Written by Dorothy Petersen, Pro Makeup Artist
Have you always wanted to try contouring but afraid that you'll end up looking like a contestant on RuPaul’s “Drag Race”? Most women are!
The art of defining bone structure was epitomized in early film and debuted in black and white. While you couldn't see a starlet’s blue eyes or red lips, contouring and highlighting were a way to showcase the symmetry and features of a woman's face. Lighting and makeup were all the smoke and mirrors that an actress needed.... o Botox or fillers, the natural beauty of yesteryear was only the chiseled features created through the magic and the talent of the makeup artist. Transitioning your favorite big screen, red carpet, and drag-contour looks to your everyday routine are easier than you think. Here are some tips and tricks to keep in mind while achieving your customized contour for your face shape. Remember these are guidelines....makeup is art and art is subjective.
First things first: Pick a powder contour color that is cool in undertone and about two shades deeper than your natural skin tone. A shadow is always cool in color so while using bronzer isn't “wrong”, warm sun-kissed skin will give you a different look than the desired outcome of correct contouring. While other mediums for contour exist, I find that powder is the most foolproof for beginners. Stores like Sephora have made choosing the right shade for your complexion easier than ever.
Next is placement of color: The cheeks, jawline and forehead are the main features that can be altered slightly while making the biggest impact. Look in the mirror and make a fish face by sucking in your cheeks. Using either a large fluffy eyeshadow brush or a small blush brush, start at the top of your ear and apply color from the hairline into the hollow you’ve created, ending approximately 2 inches from the edge of your nostril. I like to use windshield wiper strokes back and forth and then in circular motions. This way you will always have a blended contour and no streaks.
To minimize a double chin or define a jaw, (with the same cheek contour brush) apply from under the chin and blend out towards your ear in the same back and forth, then circular motions, which will soften the color down your neck. Most women’s necks are lighter than their face and decollate, so blending is very important, especially in this region.
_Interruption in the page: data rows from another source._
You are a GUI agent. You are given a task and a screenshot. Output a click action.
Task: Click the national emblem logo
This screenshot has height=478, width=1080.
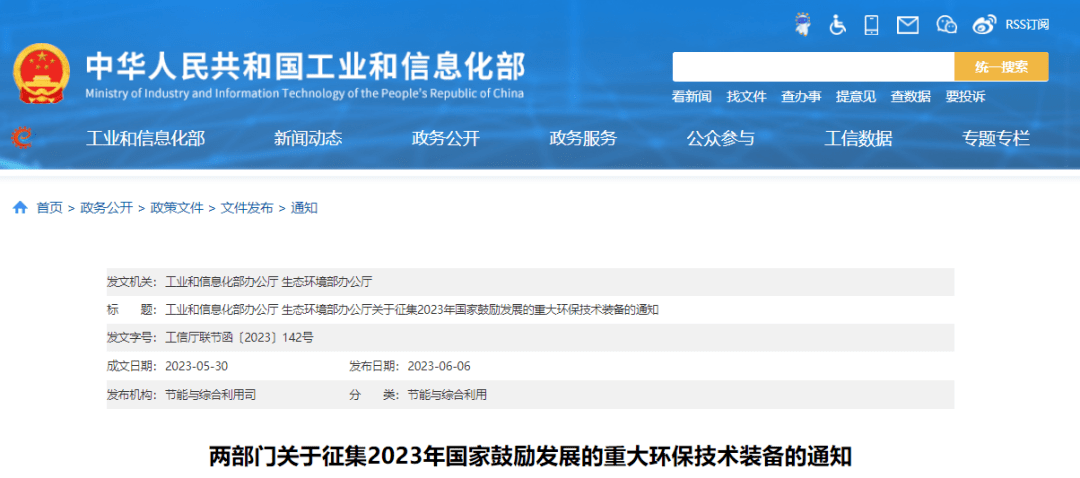[x=42, y=75]
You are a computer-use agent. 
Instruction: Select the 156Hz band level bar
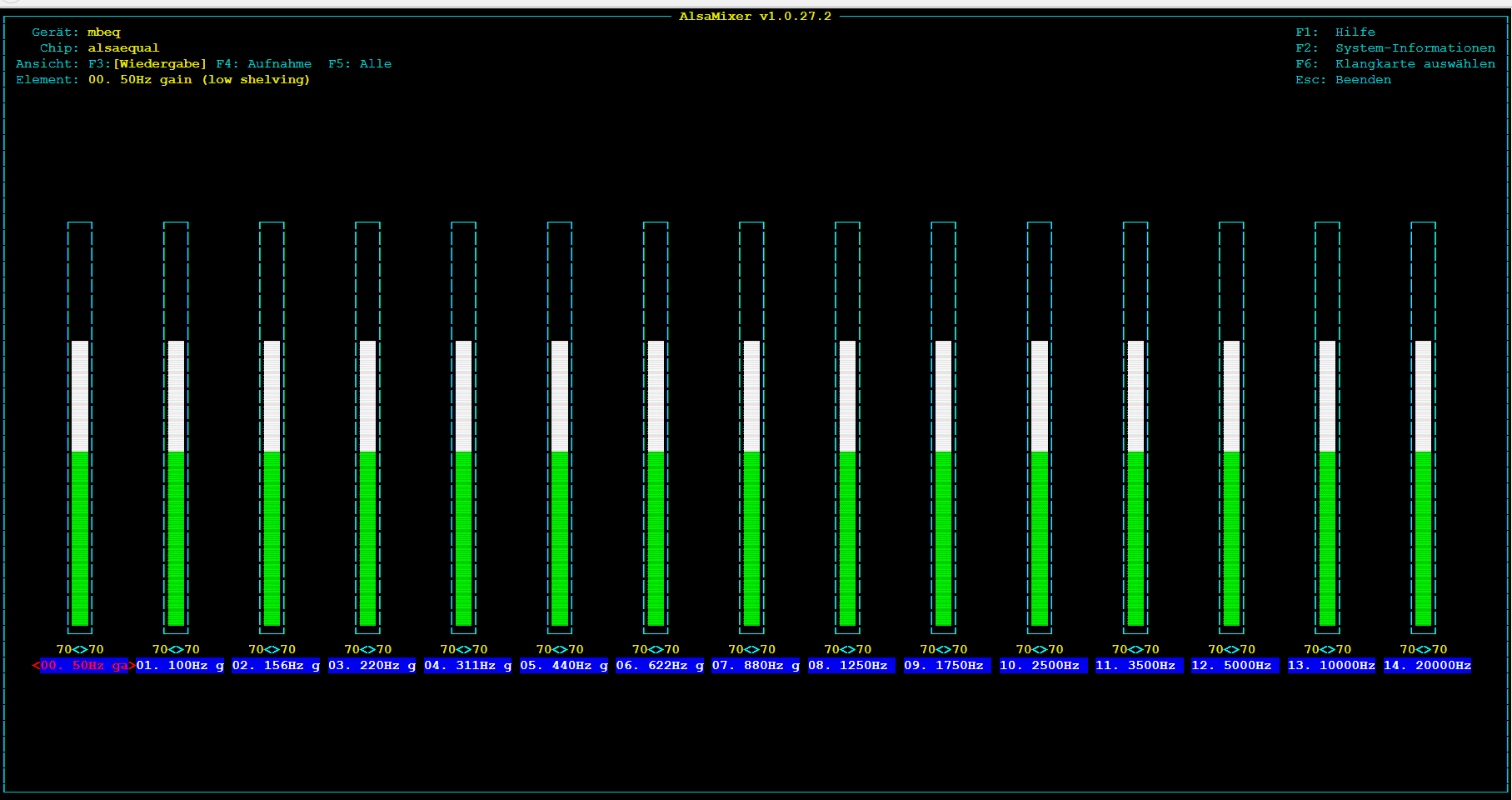[x=272, y=428]
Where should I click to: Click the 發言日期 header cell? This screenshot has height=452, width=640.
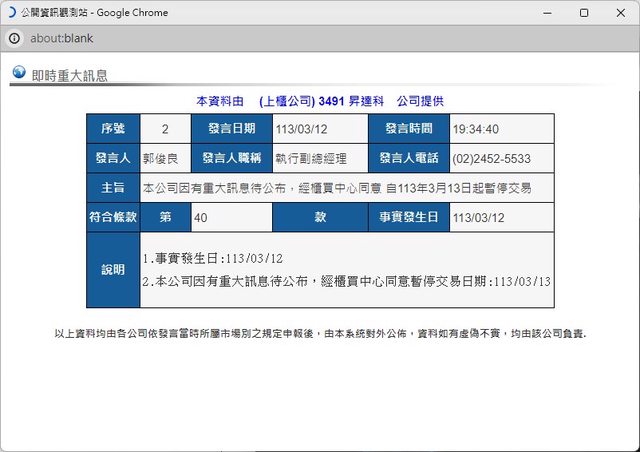tap(231, 129)
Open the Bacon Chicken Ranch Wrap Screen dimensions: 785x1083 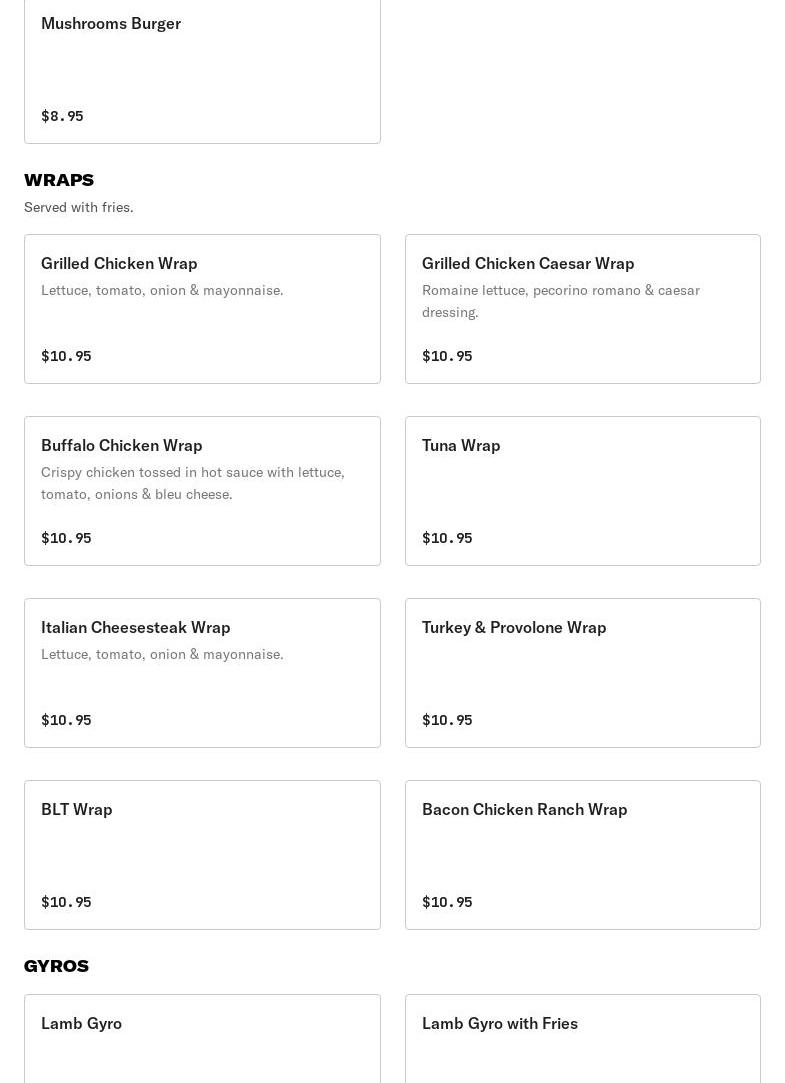coord(582,854)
If you have a five head (vs a forehead) like me, proper contouring places emphasis on your eyes, not on your hairline. To create the optical illusion of a smaller forehead, shadow your hairline from temple to temple, stopping at the tail of each eyebrow and in circular motions. Again, this will vary according to the size and shape of your face.
Remember that the point of contouring is to enhance some features and subdue others. You should never see a definitive line ANYWHERE on your face. Application of your makeup is also ideal near a naturally sunlight window. Mother Nature never lies. If you’ve gone a little heavy handed with your contour color, you can soften it with all over translucent face powder.
If after all of my words of wisdom you still manage to resemble David Bowie circa 1987, it may be necessary to call in the big guns. A pro makeup artist can come to you. You can visit a beauty bar or try a department or retail store. There are plenty of qualified beauty consultants that are able to help you master the art of contour.